# The Absolutely Best Finish on Brass & Steel



## Rhyolith (8 Feb 2019)

After going down through the grits (to 1200 most of the time) I am wondering if there is anything better than brasso for getting a really good final finish? 

I am aware of putty like “Peak” which I think gives an equivalent finish but not better; theres also that better version of brasso “Carr & something...” but again this is more just faster not necessarily better finish.

Any suggestions?


----------



## marcros (8 Feb 2019)

what are you trying to finish? I have limited experience, but I have polished brass on the lathe several times. if I had a lot to do, or did it regularly, I would get a set of polishing mops and compound designed/reserved for metal. The reason I don't is because I use the mops on wood and don't want to contaminate them. 

Not sure whether a polishing mop in a drill would work the same if the item was too big to pick up.


----------



## Rorschach (8 Feb 2019)

1200 isn't fine enough if your final finish is brasso.


----------



## Trevanion (8 Feb 2019)

I get very good results from Autosol polish in a toothpaste tube. I like it because you don’t really need to go much higher than 600 grit for a very good finish and can be applied with a bit of rag rather than a polishing machine.


----------



## Bm101 (8 Feb 2019)

If polishing by hand take a look at 'micromesh' Ryolith. 
Remember to alternate the direction between grits. Depending what you're working on you can bodge together a little polishing mop of some variety to stick in a battery drill for efficiency. One I use is a circle of mdf cut with a hole saw with a bolt for a spindle and an strip of trizact belt glued on the edge. It works fine. 
Lots of cheap polishing heads available.
Just used this seller converting a liddlealdi grinder to buffer. Seems to be well regarded on here. I was very happy. 
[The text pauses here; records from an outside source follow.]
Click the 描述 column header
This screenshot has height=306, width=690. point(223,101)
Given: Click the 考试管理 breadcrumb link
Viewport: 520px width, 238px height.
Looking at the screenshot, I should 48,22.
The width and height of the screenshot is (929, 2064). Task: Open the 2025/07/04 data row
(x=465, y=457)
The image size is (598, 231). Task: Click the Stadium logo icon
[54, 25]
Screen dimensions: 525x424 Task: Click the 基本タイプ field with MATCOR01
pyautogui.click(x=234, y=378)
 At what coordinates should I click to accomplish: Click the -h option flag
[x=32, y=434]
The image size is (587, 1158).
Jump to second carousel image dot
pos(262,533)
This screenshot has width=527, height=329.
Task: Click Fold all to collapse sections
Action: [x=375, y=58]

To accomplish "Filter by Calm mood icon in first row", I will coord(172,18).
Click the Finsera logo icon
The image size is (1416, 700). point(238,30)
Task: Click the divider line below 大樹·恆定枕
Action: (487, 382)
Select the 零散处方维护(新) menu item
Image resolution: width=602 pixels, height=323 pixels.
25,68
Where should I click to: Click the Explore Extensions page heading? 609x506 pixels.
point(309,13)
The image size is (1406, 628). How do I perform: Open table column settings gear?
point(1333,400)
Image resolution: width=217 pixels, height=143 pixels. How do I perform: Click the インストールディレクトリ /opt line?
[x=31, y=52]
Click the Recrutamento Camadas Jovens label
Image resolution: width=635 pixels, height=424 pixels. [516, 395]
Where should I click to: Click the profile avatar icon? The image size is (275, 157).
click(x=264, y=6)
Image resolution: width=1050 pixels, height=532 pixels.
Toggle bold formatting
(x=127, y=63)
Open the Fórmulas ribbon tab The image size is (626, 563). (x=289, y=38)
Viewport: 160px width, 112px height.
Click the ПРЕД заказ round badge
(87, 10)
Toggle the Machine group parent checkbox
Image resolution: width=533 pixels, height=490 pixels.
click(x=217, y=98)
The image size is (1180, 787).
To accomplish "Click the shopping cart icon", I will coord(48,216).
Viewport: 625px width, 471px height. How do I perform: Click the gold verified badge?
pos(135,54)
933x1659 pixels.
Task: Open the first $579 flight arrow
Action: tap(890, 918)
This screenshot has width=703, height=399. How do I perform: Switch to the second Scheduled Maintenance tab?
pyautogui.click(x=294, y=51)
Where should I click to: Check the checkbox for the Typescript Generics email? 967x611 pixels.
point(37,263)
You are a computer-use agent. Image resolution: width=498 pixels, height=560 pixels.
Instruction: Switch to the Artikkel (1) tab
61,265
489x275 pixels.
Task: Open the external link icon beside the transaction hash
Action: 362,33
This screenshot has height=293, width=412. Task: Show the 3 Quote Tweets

https://www.thepolishingshop.co.uk/poli ... for-metals

Another vote for autosol here.

Cheers
Chris


----------



## sunnybob (8 Feb 2019)

using rotary mops you can go through the three polishing compounds, brown, blue, green. Then with a separate mop go to solvol autosol.
Be aware now with solvol, there is a cream, as well as the everlasting paste. If you want perfection, use the paste first then the cream. but you must keep separate mops for each stage, or youll never be able to repeat the shine.


----------



## Robbo3 (9 Feb 2019)

Another product for cleaning brass is Duraglit, an impregnated wadding. They do a separate version for silver. How they compare with Brasso et.al. I don't know.


----------



## Trevanion (9 Feb 2019)

Robbo3":1hejntna said:


> Another product for cleaning brass is Duraglit, an impregnated wadding. They do a separate version for silver. How they compare with Brasso et.al. I don't know.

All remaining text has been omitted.